El hombre que me había atrapado era bastante alto, aunque yo tampoco era baja: la coronilla de mi cabeza casi alcanzaba su amplia frente, tatuada con extraños dibujos. Su piel era oscura, pero no morena, más bien grisácea o azulada, y cambiaba a cada instante: a veces se aclaraba, pálida como una pared, y al segundo se volvía negra como la noche. Su cabello, largo y blanco como la nieve, caía sobre su pecho como serpientes vivas. Su barbilla era firme, sus pómulos afilados, sus labios se curvaban en un gesto de desprecio, y de su boca asomaban colmillos agudos. Todo aquello me aterrorizó, me hizo estremecer y forcejear instintivamente en las fuertes manos de aquel monstruo humano.

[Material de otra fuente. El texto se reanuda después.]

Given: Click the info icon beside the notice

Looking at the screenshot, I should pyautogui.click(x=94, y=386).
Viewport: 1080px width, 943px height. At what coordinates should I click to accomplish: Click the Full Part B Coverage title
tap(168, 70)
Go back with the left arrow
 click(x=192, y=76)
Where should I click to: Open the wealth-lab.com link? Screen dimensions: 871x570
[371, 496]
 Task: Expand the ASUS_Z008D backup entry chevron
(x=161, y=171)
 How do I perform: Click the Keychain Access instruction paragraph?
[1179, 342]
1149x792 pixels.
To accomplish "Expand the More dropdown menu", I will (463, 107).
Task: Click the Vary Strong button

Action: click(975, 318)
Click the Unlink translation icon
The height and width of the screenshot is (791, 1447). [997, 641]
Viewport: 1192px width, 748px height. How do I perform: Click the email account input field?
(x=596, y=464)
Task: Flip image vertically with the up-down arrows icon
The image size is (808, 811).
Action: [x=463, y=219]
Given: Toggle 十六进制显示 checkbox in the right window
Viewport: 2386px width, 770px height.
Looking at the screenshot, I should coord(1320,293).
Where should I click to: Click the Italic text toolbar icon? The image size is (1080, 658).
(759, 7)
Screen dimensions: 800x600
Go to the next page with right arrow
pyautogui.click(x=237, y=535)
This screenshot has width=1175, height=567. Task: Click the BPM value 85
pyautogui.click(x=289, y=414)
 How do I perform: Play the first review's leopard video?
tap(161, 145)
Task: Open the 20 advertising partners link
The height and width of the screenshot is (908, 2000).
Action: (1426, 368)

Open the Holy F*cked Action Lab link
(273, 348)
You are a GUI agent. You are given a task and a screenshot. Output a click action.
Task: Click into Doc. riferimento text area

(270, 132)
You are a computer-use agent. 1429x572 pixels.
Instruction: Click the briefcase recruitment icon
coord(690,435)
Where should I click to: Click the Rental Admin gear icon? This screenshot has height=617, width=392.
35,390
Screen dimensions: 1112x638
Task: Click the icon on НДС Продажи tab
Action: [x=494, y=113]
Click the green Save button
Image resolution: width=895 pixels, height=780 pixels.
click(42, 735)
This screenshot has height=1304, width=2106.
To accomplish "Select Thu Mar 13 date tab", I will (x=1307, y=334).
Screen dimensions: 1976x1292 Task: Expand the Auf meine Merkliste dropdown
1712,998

Él me arrastraba sin esfuerzo, yo estaba demasiado desconcertada. Pero pronto reaccioné y grité:

—¿Adónde me lleva? ¡Suélteme! ¡¿Qué está haciendo?! ¡Está loco! ¡Suélteme! —empecé a resistirme, tratando de liberar la mano con la que me llevaba hacia una carreta cubierta, estacionada en el sendero del parque.

—¡No te muevas! —rugió, tirando de mi brazo con tanta violencia que pensé que me lo rompería.

Me dolió el hombro. Apenas podía correr tras él, sus pasos eran rápidos y largos.

Y entonces lo recordé. ¡El Bogle! ¡El Día del Encuentro! ¡Dios mío, madre Lea, era él! ¿De verdad me había atrapado ese monstruo terrible, al que todas las muchachas temían y del que se escondían tras numerosos sellos en sus casas? Empecé a resistirme con todas mis fuerzas, pateándolo sin pensar en el dolor de mi brazo.

—¡Maldita mocosa! —gritó, dándose la vuelta cuando le di una buena patada en la rodilla con mi bota.